Written by Laura Yeo, Founder of Young Entrepreneurs of England
No one really prepares you for the journey, social media has seemingly put a filter over the reality of entrepreneurship, and we are bombarded with posts of ‘overnight’ successes, flashy cars and fancy events.
We don’t realise just how much time we spend sitting alone in front of the computer. Spending time with yourself is not a bad thing. Relying on yourself to make decisions is not a bad thing. Spending every waking hour working on your business without coming up for air is definitely not a good thing.
Loneliness leads to depression, stress, anxiety and can cause a range of mental illnesses. In the past 2 years we have had to work from home, distant ourselves from family and friends, no touch anyone, we are now, whether we admit it or not more distant and lonelier than ever before. With the world becoming ever more virtual, our daily lives are spent with less and less human contact. We are becoming a society of virtual residents.
So why can entrepreneurship be lonely?
You take the ‘road less travelled’
Despite the spike of entrepreneurs in the past ten years, entrepreneurship is still considered to be an unconventional path.
The challenges experienced are much different from that of 95% of people and that could mean that you feel like very few people truly understand or relate to the challenges that you may be going through.
You are responsible for sustaining yourself (and others)
As an employee, you’ll still get paid if you don’t go to work, take a holiday or get sick. As an early-stage entrepreneur, any absence or mistake can cost you basic security.

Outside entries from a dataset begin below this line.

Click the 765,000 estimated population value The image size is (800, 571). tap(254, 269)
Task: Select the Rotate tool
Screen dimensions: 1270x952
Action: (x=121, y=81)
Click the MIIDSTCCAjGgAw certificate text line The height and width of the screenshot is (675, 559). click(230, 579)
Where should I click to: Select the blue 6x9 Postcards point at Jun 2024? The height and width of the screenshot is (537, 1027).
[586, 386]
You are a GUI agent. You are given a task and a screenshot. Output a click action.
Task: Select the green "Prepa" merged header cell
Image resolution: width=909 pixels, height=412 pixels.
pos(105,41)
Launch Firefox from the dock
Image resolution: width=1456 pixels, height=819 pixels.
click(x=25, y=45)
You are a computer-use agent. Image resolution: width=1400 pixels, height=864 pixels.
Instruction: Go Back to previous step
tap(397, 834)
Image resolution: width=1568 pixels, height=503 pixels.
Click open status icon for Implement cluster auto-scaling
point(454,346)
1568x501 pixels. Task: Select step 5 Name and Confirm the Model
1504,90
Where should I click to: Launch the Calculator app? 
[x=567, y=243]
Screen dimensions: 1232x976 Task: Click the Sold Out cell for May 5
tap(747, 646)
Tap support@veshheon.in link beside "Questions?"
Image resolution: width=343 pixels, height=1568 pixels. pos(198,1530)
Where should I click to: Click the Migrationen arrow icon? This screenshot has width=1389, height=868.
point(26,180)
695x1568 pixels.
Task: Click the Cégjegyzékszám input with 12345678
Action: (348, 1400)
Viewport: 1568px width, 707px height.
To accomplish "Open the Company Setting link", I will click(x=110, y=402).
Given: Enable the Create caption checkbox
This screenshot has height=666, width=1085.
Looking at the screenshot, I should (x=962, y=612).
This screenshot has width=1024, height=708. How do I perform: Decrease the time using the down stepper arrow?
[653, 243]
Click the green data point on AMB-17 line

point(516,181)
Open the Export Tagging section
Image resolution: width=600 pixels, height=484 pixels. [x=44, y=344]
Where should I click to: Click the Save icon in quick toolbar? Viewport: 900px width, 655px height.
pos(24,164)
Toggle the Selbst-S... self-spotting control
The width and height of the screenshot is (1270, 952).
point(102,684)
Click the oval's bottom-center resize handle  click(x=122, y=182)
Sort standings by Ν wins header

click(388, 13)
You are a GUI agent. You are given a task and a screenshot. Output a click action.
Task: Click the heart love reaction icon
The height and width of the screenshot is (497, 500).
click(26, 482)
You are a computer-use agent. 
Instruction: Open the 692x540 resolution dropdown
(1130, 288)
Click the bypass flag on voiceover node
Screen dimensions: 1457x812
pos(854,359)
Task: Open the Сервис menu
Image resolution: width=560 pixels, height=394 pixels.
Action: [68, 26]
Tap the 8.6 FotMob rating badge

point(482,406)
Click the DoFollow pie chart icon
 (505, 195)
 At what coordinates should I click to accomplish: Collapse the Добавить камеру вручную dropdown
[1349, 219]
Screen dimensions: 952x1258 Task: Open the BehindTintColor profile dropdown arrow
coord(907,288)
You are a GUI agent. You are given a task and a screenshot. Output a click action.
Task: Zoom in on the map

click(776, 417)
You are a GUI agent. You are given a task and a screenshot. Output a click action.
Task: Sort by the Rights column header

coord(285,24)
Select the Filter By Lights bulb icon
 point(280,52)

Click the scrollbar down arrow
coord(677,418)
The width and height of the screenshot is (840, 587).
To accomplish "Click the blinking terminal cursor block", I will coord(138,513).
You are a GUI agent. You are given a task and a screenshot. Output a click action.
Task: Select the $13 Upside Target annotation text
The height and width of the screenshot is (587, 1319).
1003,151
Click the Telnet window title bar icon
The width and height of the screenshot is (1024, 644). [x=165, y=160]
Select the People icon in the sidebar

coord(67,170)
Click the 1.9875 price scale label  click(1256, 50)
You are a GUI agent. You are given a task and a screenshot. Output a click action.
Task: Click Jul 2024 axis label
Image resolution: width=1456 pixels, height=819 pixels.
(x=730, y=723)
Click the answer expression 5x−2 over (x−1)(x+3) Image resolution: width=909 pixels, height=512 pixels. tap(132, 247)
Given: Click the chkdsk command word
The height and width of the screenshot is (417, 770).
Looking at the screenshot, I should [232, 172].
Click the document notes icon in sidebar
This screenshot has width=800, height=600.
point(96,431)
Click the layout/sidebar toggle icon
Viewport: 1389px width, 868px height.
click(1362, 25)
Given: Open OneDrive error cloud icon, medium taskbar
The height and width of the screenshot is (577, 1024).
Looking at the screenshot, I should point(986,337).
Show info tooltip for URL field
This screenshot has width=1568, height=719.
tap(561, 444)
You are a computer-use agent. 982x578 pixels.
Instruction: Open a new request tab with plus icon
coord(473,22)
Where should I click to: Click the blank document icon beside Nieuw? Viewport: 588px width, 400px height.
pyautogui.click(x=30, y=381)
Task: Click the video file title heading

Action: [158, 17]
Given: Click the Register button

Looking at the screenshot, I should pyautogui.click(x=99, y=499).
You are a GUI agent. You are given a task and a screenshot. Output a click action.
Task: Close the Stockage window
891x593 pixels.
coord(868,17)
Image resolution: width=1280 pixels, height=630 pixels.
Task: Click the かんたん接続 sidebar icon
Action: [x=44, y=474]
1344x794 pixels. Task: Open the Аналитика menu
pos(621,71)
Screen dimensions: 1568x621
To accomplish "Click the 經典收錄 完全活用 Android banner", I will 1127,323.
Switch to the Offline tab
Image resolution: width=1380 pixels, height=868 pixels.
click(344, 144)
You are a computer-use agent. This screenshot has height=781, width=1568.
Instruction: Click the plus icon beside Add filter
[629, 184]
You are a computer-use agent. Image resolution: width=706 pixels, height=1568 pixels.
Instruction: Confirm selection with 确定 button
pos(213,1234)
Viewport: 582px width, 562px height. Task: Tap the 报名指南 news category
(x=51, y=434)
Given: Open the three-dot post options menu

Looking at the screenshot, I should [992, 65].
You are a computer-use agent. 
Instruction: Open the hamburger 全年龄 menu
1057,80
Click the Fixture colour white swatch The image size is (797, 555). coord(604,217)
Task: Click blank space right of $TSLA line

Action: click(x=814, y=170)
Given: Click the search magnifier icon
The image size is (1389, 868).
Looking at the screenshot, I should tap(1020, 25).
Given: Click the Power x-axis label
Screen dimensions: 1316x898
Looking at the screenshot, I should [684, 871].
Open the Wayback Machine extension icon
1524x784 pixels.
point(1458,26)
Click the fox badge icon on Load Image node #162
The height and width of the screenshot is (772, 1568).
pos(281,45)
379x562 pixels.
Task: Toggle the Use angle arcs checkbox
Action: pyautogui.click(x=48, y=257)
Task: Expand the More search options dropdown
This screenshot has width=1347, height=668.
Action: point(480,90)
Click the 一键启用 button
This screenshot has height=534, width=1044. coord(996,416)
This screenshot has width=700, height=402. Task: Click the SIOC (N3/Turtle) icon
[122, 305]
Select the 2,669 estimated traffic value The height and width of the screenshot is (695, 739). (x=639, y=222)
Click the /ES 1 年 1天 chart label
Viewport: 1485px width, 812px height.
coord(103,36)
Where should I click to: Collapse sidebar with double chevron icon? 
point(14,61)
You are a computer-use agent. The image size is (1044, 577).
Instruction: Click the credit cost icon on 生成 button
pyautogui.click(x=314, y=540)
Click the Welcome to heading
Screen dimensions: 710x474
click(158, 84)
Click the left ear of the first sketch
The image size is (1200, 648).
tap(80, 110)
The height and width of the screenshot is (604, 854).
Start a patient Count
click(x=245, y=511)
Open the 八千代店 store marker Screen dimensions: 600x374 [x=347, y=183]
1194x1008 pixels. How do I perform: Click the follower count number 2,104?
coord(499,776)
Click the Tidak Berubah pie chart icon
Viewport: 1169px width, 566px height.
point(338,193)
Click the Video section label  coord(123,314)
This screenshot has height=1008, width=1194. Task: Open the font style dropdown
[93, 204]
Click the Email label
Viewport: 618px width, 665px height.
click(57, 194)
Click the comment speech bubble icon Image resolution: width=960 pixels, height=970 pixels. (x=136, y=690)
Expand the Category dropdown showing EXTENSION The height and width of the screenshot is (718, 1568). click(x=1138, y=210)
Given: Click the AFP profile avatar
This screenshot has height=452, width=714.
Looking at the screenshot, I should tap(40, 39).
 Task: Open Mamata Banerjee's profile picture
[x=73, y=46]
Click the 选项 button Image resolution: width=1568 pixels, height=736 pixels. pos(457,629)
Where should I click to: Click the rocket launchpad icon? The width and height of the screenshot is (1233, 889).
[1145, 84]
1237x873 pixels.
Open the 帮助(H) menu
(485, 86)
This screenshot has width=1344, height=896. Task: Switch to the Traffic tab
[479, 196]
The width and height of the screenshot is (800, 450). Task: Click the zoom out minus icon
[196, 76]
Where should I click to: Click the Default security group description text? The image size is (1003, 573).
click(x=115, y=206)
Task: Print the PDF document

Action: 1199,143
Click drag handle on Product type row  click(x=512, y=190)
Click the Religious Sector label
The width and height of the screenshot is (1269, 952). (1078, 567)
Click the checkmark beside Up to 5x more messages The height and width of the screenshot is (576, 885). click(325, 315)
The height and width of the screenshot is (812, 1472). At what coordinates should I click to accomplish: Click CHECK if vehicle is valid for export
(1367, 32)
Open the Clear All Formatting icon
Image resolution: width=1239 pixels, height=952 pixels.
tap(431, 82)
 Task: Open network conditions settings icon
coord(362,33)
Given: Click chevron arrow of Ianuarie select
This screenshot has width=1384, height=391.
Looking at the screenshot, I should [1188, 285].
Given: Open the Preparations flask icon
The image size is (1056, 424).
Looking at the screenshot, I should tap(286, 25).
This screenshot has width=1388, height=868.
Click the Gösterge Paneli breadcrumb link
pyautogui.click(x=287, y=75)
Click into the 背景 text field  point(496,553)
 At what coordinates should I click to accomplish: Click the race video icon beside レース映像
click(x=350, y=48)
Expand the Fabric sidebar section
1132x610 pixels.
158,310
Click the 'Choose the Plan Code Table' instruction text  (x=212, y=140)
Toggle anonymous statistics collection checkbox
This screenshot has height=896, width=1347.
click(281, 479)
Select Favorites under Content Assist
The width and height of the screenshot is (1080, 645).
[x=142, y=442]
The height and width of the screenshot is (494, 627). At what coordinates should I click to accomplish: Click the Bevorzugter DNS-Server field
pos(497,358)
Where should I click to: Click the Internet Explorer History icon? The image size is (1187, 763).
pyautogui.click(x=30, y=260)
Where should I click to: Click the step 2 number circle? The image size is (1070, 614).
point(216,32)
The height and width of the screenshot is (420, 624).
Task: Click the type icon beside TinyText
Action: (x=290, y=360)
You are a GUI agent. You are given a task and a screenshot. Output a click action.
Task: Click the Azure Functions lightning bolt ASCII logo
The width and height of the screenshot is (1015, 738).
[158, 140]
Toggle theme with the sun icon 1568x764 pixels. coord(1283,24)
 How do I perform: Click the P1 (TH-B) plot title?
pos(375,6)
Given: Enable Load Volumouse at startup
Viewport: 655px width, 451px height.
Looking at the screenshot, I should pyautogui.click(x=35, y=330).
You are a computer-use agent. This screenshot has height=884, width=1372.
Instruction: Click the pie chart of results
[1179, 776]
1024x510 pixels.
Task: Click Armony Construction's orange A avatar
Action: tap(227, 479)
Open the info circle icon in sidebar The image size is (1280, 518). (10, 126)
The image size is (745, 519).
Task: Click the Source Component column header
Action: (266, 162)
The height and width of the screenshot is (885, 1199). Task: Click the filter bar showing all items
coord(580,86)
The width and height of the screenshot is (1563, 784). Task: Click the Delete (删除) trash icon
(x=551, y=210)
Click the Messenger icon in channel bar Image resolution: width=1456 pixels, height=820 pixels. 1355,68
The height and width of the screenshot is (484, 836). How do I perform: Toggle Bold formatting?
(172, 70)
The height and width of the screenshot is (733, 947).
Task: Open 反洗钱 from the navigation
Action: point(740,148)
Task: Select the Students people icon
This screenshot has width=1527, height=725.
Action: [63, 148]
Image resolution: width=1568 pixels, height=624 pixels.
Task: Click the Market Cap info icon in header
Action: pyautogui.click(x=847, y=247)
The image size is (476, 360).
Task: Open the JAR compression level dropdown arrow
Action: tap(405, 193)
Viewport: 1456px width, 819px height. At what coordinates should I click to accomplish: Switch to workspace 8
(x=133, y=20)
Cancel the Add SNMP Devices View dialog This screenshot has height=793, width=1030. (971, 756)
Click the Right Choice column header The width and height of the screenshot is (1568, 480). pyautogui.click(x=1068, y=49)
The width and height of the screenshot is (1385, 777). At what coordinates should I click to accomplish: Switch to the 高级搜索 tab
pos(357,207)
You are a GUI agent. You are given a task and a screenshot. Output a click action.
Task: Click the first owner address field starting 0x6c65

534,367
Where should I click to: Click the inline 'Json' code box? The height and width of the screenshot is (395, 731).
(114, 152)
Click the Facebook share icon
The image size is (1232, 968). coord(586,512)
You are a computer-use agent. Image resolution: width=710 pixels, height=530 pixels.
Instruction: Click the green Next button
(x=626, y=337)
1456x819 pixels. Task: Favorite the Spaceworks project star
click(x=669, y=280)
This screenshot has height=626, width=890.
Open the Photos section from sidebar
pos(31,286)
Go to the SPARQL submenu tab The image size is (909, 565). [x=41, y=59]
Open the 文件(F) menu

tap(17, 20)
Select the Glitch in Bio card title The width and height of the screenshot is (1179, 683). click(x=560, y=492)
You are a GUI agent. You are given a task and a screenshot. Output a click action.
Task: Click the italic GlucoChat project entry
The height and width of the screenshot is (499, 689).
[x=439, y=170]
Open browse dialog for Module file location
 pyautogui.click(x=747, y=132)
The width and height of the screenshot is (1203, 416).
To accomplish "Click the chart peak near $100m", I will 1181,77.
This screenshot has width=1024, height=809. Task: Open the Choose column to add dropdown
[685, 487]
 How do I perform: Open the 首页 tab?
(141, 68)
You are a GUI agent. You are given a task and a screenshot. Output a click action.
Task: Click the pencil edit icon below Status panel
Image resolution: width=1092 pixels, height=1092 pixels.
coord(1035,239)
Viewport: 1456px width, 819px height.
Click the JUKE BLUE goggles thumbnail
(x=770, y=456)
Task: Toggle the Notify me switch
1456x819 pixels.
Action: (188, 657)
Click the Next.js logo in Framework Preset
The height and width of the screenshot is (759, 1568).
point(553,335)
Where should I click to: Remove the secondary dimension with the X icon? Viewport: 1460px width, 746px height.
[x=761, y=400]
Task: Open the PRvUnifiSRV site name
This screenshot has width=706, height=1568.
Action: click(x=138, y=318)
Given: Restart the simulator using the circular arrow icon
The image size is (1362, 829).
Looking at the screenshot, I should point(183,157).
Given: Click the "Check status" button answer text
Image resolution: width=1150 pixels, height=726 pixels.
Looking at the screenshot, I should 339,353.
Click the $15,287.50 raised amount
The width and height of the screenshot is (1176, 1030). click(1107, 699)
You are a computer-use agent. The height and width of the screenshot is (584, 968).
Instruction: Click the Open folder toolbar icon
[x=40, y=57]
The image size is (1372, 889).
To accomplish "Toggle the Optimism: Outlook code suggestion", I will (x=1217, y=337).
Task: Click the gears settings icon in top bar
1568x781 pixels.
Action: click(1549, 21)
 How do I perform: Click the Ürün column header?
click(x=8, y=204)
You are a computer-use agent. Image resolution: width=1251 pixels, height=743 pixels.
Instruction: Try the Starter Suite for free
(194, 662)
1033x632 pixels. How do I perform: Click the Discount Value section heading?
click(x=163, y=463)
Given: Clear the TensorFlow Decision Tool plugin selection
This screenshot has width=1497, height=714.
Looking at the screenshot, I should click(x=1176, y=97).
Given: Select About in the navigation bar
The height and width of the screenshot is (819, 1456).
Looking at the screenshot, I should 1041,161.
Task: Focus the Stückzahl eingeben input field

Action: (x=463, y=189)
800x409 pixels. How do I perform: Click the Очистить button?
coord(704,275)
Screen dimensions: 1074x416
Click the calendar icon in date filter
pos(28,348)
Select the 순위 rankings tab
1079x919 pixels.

When you go out on your own, there’s no one outside of yourself that you’re relying on. That brings stress and loneliness.
You may have no one to share the burden of running a business with
Unless you have a co-founder, an entrepreneur holds the burden of running a business solely on his/her shoulders. From our experience, it gets heavy.
I’m currently scaling the Young Entrepreneurs of England business and it could be said that it is out of the ‘start-up’ phase, but I don’t encounter a single month without an urgent problem that I don’t have to solve immediately. And I am the only one who can solve the issue in question. That can be draining, and lonely.
HOWEVER!
If you hold on to the vision
If your execution is effective
If you realise that loneliness is just a feeling like any other
If you overcome all the challenges
You might just…
Do something you love
Yes, it’s tough. Yes, it’s lonely. Yes, I thought about giving up 1,000 times. But giving up for what? I don’t see myself doing anything else.
The life of an entrepreneur is unconventional, lonely and painful. But it’s worth it because to me there is no other choice! My personality could not handle anything else than that…
Create a new way of life
You might just grow a team of people who are passionate about what they do. Who don’t just need the money, but do a job they truly love.
You might create an environment where your co-workers are not just people you share an office with, but lifelong friends.
Inspire others
You might just help realise that nothing worth having comes easy. The journey is tough – but isn’t being stuck in a job you hate also tough? Simply a different kind of tough
Bringing it all together and hopefully, my answer helps: YES, entrepreneurship is a lonely journey, but that’s just one side of the coin.
Life has the good and the bad, and there’s no other journey I’d rather pursue.